Федоров остановил пленку. Объяснил:
— Звонит Рогожин. Тот самый Марат. По прямому телефону Грошева, этого номера нет ни в одном справочнике, только в правительственных.
«Пуск»:
«— Слушай внимательно и запоминай. Сегодня ночью ты летишь в Ригу. Свяжись с начальником службы безопасности Латвии, предупреди, что приедешь. Предлог: в Москве захвачены международные террористы. Прибыли из Риги. Есть настоятельная необходимость срочно скоординировать совместные мероприятия. В этом роде.
— В чем — срочность?
— Израиль потребовал экстрадиции террористов. Москва должна согласовать этой с Ригой. И очень срочно.
— А Израиль потребовал?
— Понятия не имею. Но и в Риге об этом ничего не знают. Поверят, что потребовал. Проходит?
— Проходит.
— Постарайся, чтобы шеф безопасности встретил тебя сам. Или пусть пришлет своего заместителя.
— Зачем?
— Чтобы не было проблем на таможне.
— Я должен что-то отвезти?
— Чемодан. Из гостиницы позвонишь, телефон скажу. За чемоданом приедут. Получишь бабки: триста тысяч баксов. Проверишь. Потом отдашь чемодан. Бабки привезешь мне. Твои пять процентов.
— Что в чемодане?
— Меньше знаешь — лучше спишь.
— А все-таки?
— Я сказал: не твои дела. Заткнись и слушай. В Ригу возьмешь с собой пару своих. С пушками. На всякий пожарный. Рейс в 1.55. Закажи билеты. Твои люди пусть ждут тебя в Шереметьеве. А мы с тобой встретимся на кольцевой, на внутренней стороне. В двенадцать ночи.
— Где?
— Потом уточню. Сиди на этом телефоне и жди. Позвоню около одиннадцати. Шофера отпусти, машину поведешь сам. Все запомнил?
— Все.
— И вот что еще. Не худо бы, чтобы тебя в Шереметьеве кто-нибудь провожал. Кто-нибудь из больших людей. Для прикрытия.
— Для чего мне прикрытие?
— Не заносись — больней падать. Ты знаешь мое правило: лучше перебдеть, чем недобдеть. Есть у тебя кто-нибудь на примете?
— Нужно подумать.
— Ну так думай, думай!
— Полковник из президентской охраны — подойдет?
— Президентская охрана? Неплохо. Кто такой?
— Ты его не знаешь. Он мне обязан, я его продвинул туда. Когда еще был в Думе.
— Ладно, годится. До скорого!..»
«Стоп».
— В чемодане — литий? — спросил генеральный прокурор.
— Да, — ответил Федоров. — Есть еще небольшая запись. Сделана с этого же телефона. В 15.10. Уже после того, как Грошев созвонился с Ригой.
— Разговор записан?
— Конечно. Но в нем — ничего нового. Эта запись важней.
Федоров вставил в магнитофон другую кассету:
«— Иннокентий Павлович?
— Слушаю.
— Привет, Кеша! Это Грошев.
— Рад тебя слышать, Михаил Андреевич! Давно не виделись!
— И я о том же. Сегодня ночью я лечу в Ригу. Не проводишь? А по дороге и поболтали бы, выпили коньячку. Как ты на это?
— Не темни, Михаил Андреевич. В чем дело?

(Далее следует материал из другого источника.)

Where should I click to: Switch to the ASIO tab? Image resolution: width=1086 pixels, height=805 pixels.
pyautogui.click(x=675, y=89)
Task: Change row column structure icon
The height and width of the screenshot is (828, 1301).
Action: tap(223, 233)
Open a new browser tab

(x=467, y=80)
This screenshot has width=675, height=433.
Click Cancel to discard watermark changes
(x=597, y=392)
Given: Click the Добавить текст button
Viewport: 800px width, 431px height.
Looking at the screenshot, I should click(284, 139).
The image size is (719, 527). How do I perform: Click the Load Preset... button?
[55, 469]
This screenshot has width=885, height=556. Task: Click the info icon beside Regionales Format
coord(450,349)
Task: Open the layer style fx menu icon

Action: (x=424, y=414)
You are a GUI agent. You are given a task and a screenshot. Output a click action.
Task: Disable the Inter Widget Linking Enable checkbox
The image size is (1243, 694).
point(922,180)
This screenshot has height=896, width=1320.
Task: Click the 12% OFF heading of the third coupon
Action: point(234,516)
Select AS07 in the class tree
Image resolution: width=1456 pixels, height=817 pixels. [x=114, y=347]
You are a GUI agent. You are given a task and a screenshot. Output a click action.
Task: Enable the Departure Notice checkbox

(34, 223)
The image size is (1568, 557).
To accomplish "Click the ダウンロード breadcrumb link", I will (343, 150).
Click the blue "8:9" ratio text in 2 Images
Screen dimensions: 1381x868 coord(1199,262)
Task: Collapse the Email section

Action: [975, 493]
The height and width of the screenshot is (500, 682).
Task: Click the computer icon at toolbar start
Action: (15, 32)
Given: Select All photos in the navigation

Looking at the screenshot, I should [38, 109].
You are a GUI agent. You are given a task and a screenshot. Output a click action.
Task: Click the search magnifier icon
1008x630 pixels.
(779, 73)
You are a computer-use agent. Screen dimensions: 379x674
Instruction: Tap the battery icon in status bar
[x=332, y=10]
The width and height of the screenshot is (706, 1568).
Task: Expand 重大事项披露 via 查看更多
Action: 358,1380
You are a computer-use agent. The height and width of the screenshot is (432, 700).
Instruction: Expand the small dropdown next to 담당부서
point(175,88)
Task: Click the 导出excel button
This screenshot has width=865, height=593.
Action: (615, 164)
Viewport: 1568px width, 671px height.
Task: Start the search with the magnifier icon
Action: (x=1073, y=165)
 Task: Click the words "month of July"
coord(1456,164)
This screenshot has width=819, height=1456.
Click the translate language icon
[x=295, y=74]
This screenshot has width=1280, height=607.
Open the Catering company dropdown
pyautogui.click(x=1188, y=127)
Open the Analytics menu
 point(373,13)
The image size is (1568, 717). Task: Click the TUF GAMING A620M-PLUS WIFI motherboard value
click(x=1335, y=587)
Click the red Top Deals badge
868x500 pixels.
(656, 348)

— Я везу очень важные документы. Если что-нибудь возникнет, прикроешь меня.
— Что может возникнуть?
— Уверен, ничего. Но лучше перебдеть. Сам знаешь, у нас хватает заклятых друзей. Сделаешь?
— Как я могу тебе отказать?
— Встретимся в Шереметьеве-2. Без четверти час. Я буду на служебной «ауди»…»
Федоров остановил запись.
— Три вопроса, — проговорил он. — Первый. Марат не сомневается, что получит груз…
— А он его получит? — перебил генеральный прокурор.
— Постараемся не допустить. Но — может.
— А если перехватить его по дороге?
— Заложники, — напомнил Меркулов.
— Да-да, понимаю. В чем же вопрос?
— Зачем он тащит Грошева на место встречи? Гораздо проще: доставить груз в Шереметьево и там его передать.
— Не вопрос, — вмешался Турецкий. — Марат хочет его повязать. Как мокрым делом.
— Думаешь, боится провала? — спросил Федоров.
— Вряд ли. Но он же осторожный, как волк, — повторил Турецкий слова барменши «Руси». — Скорей — на будущее. Если когда-нибудь это дело всплывет, Грошеву придется защищать не Марата, а прежде всего — самого себя. И тут он из кожи вылезет.
— Логично, — согласился Федоров. — Вопрос второй. Почему на роль курьера он выбрал Грошева? Обычно, насколько я понял, груз доставляли до рижской таможни. А тут — в саму Ригу. На нашей таможне в последнее время не было крупной чистки? — спросил он у генерального прокурора.